Excerpts from remarks made at the May 26, 1966, “Mess Night,” held in Washington, D.C., to honor the Naval Supply Systems Command.
BY REAR ADMIRAL H. J. GOLDBERG, SC, USN COMMANDER, NAVAL SUPPLY SYSTEMS COMMAND
It is with mixed emotions and a deep sense of humility that, as the last Chief of the Bureau of Supplies and Accounts, I accept this flag of our former Corps’ home – but it will be with an equally deep sense of pride then I present it to the Truxtun-Decatur Museum where it will continue to fly in honor of the long and glorious history of the Bureau.
For the Bureau of Supplies and Accounts has served our Navy and Corps well. Under the leadership of a long line of illustrious predecessors, the Bureau of Supplies and Accounts has been the organization most responsible for the integration of heterogeneous supply efforts into a unified Navy Supply System responsive to our Navy’s requirements. And, equally, if not more important, BuSandA has provided the home for our Corps – a home in which those family responsibilities of acquisition, training pride and career planning were coordinated to produce the cohesive body of business and financial managers that comprise the Supply Corps today.
But as an organization, BuSandA’s life was subject to the same element that gave it birth – change. As the philosopher said, “there is nothing permanent except change.” And as Disraeli added, “change is inevitable in a progressive country.”
It was change in management thinking that led in 1842 to the creation of the Bureau of Provisions and Clothing. The progressive expansion of that Bureau’s responsibilities dictated changing its name to the Bureau of Supplies and Accounts in 1892. Now, nearly 3/4 of a century later, the need to align organization with weapons system and project management concepts has once again dictated a change – the demise of BuSandA and the birth of the Naval Supply Systems Command.
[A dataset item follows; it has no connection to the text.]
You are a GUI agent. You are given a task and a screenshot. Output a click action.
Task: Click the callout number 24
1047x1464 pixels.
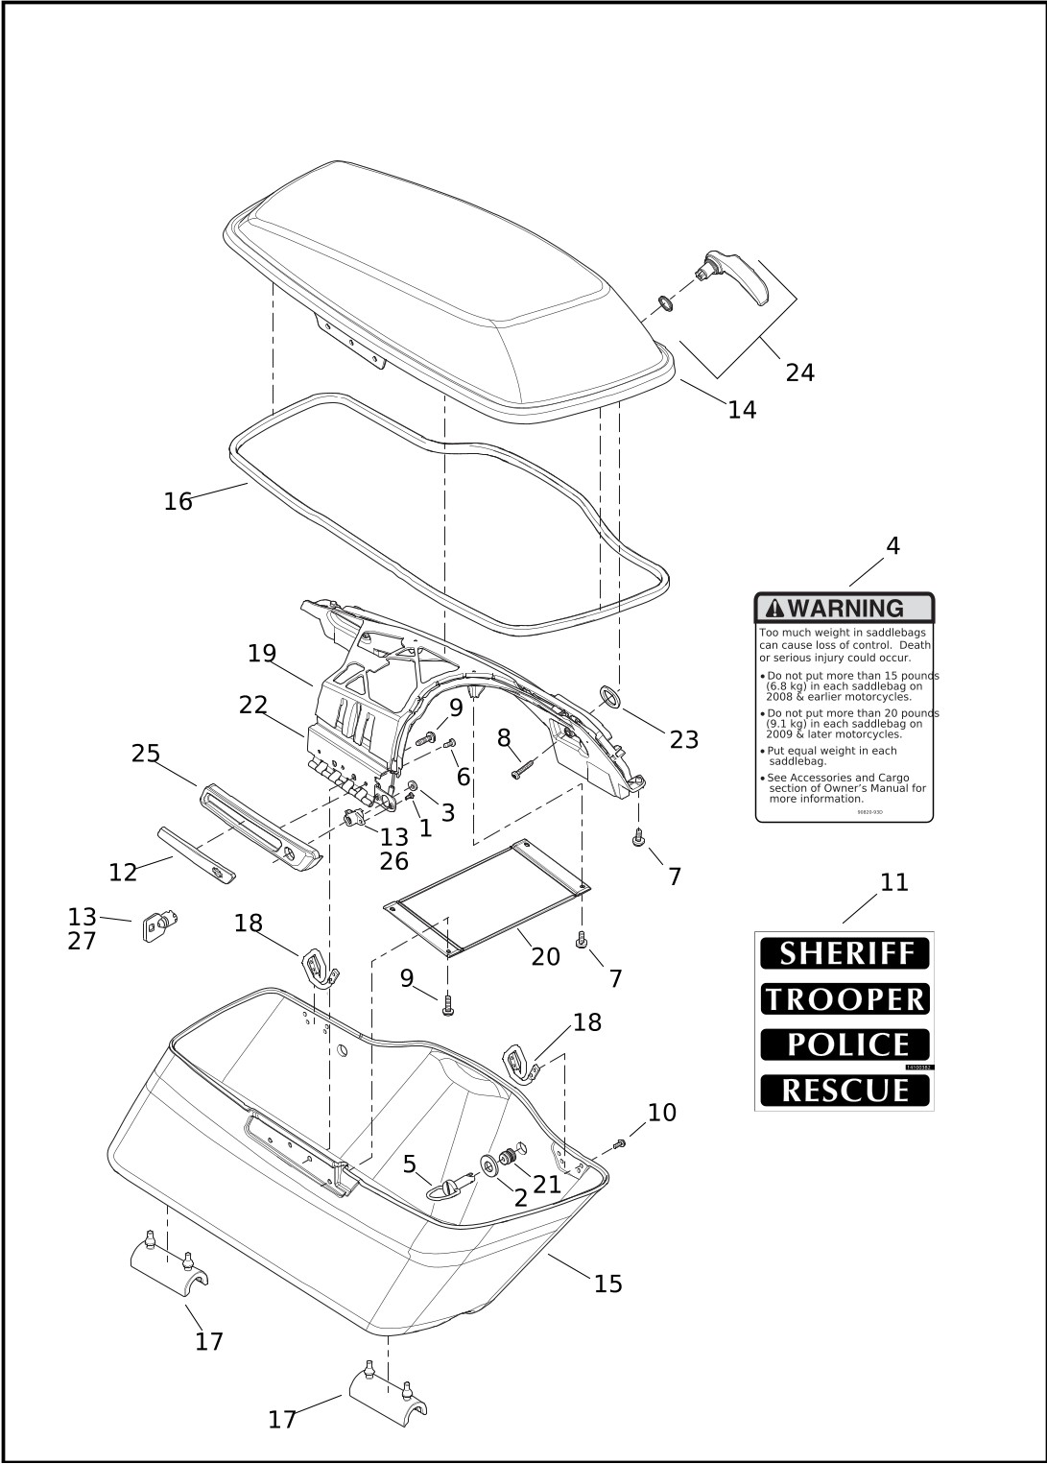click(799, 372)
Just as the Bureau’s role in the Navy changed and grew, so has the role of the Supply Corps – from purveyors, to pursers, to paymasters, to business and financial managers.
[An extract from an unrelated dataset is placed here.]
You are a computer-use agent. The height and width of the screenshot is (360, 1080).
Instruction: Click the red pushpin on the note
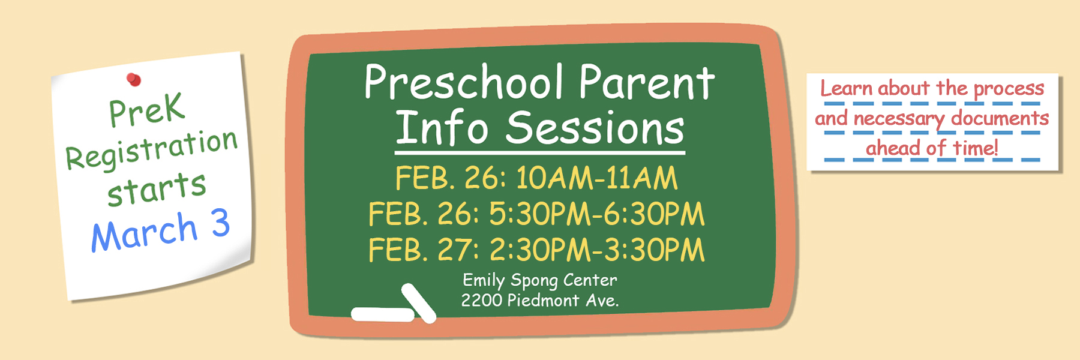(134, 79)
So much for the past, for the future it is important that the Corps continues to have a home, and continues to grow in capacity to serve out Navy and nation. The Naval Supply Systems Command Headquarters provides the required home.
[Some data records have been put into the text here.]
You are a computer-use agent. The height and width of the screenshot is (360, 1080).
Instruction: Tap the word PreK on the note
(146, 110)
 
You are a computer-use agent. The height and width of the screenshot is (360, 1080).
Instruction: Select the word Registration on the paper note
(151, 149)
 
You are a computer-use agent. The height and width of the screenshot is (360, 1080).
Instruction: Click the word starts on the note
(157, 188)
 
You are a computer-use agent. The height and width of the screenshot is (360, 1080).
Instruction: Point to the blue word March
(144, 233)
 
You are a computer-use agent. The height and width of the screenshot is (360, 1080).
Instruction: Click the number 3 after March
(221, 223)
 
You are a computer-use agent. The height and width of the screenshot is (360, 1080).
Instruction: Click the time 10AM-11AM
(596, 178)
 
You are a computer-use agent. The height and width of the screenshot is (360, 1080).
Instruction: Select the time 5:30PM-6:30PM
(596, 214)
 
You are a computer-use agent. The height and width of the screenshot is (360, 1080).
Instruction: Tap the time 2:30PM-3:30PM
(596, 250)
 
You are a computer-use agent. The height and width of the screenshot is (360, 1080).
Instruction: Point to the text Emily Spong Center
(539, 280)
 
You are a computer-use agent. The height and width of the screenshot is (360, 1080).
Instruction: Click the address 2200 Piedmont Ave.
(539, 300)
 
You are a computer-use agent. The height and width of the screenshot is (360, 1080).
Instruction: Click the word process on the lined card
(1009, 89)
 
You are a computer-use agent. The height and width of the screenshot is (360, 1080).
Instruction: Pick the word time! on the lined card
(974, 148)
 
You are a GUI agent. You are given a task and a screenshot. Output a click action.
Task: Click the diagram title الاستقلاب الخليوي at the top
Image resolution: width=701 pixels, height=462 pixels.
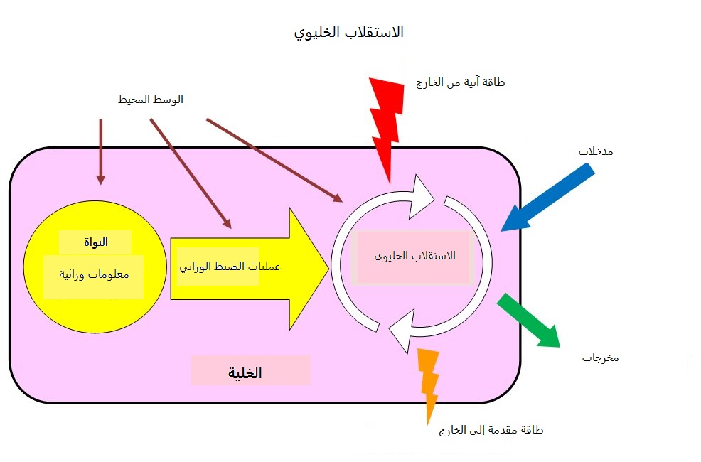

To enhance our Corps’ capacity to serve – to keep pace with the growing importance and integration of logistics; the trend to stronger centralized direction of logistics operations; the trend toward civilianization [of Vietnam]; and the rapid technological advances which are reshaping the face of logistics – to keep pace with all of these trends, a set of long-range objectives for our Corps is necessary.
So, under my personal direction I have established a committee and hired a consulting firm to undertake four principle tasks:
- To study the future trends of business and logistics management in the armed services;
- To study the proper role and responsibilities of the Navy Supply Corps in that management;
- To develop a statement of Supply Corps objectives related to that role; and
- To develop action plans to achieve the objectives.
The Supply Corps objectives study is an “all hands” effort which is important, not only to the Corps, but the Navy. Therefore, with all my heart I solicit the participation of every officer from ensign to admiral and I am counting upon each of you to pass the word. We need the thoughts and ideas of as many members of the Corps as possible. I assure you they will be given full consideration and the sooner they are received, the more consideration they can receive. Your clear channel to participating in this work is to send your thoughts in writing to OP [Office of Personnel].
The mere setting of objectives will go a long way to achieving them – for while organizational change is inevitable, the destiny of the Supply Corps is not. As Tennyson said, “man is master of his fate.”
The burden of proof is on us to live up to Vice Admiral Galantin’s opinion when he said that: “the progressive outlook, the quest for improvements which mark the Supply Corps, indicate that far into the future, the U.S. Navy will lead both in the science of logistics and in the art of logistics.”
In the final analysis, the future of the Supply Corps will be a function of the capability, dedication and performance of each and every man in the Corps, and this is why I chose to hold this “mess night” – this traditional dining-in ceremony which officers over the centuries have held to symbolize their dedication to the service of their country.
I think it is essential that this “mess night’ be a night of rededication of the Corps, that we reaffirm our motto, “Ready for Sea,” that we honor the successor of that flag by being truly worthy of our new home, our Navy and our nation.